**Work order:**
Could you reproduce, word for word, everything below from the line containing "Task: Open the Google Translate icon" down to the line containing "Screen dimensions: 438x450", with both of those lines included and no others?

**Task input:**
==================================================

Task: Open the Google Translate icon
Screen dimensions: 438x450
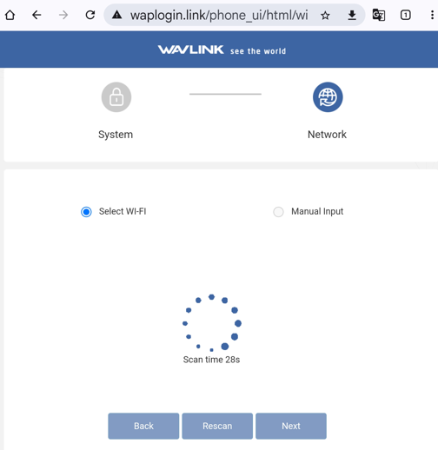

==================================================

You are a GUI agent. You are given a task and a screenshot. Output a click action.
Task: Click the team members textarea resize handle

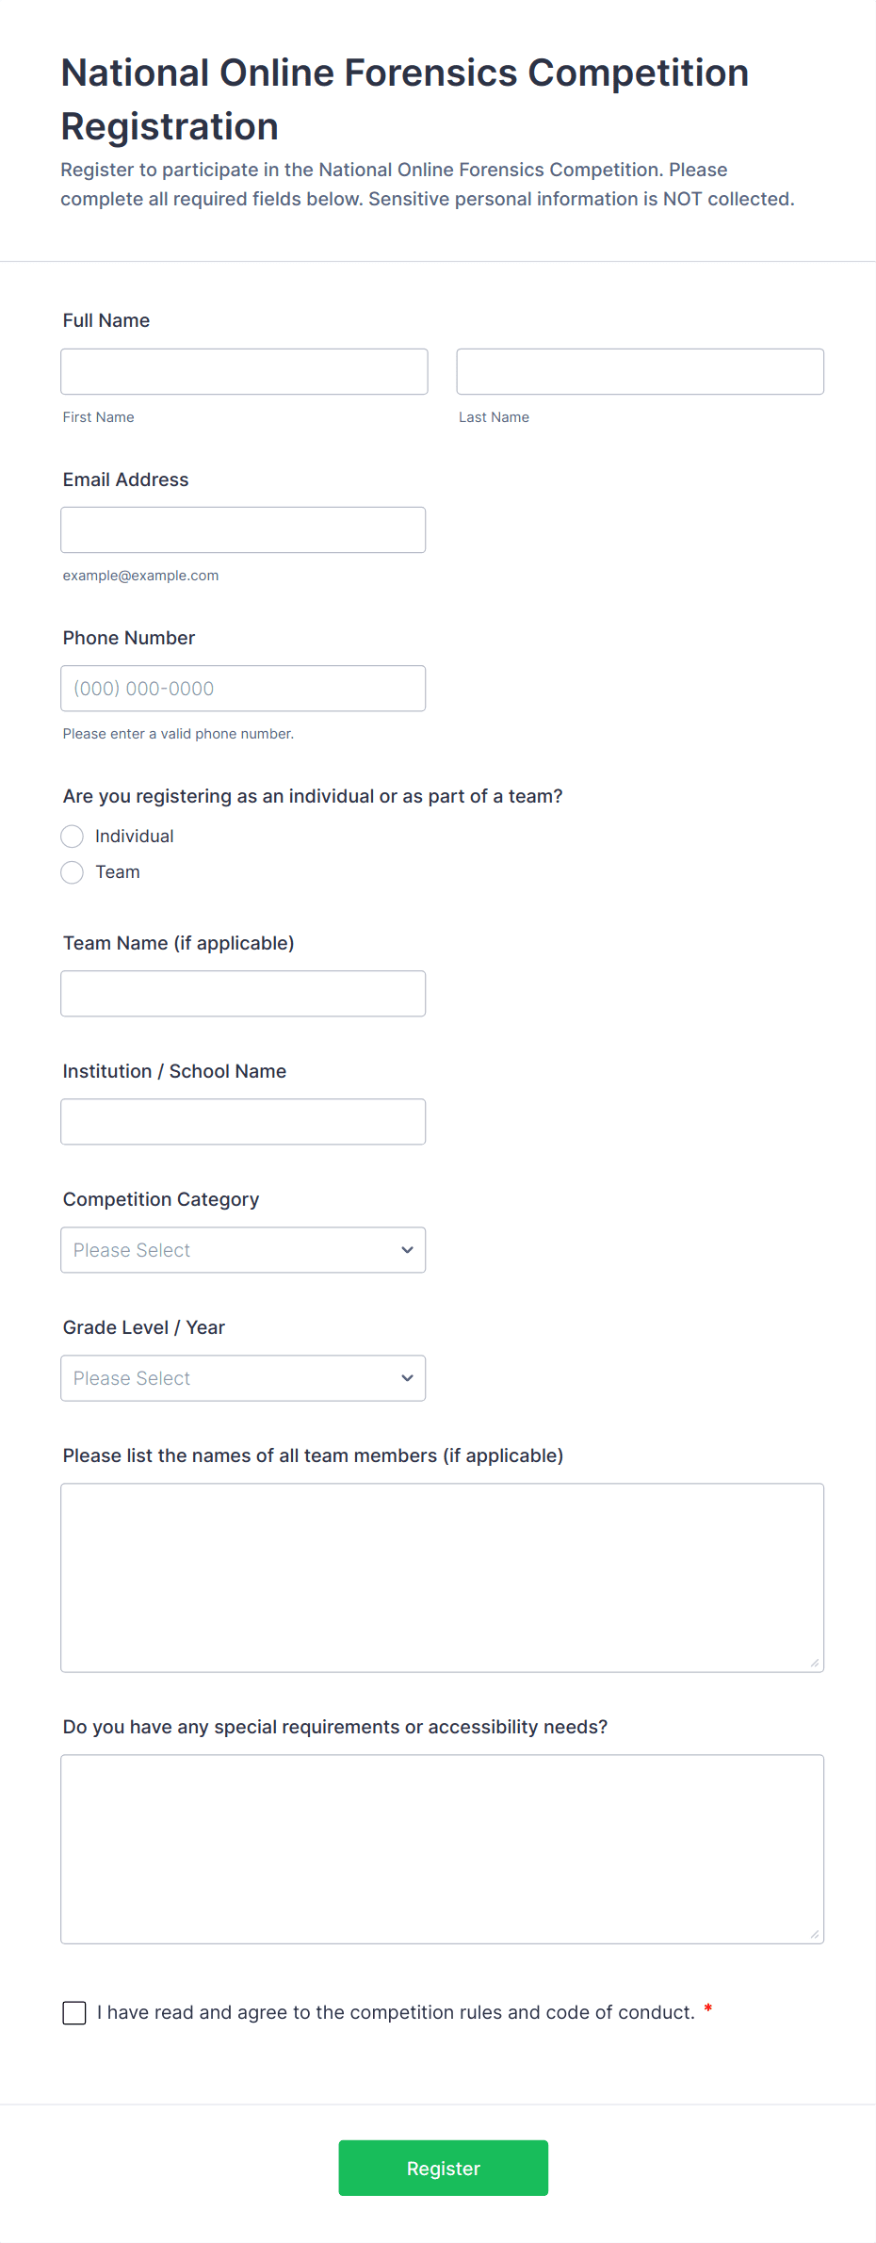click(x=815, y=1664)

==================================================

**Written solution:**
Task: Open the Google Translate icon
Screen dimensions: 438x450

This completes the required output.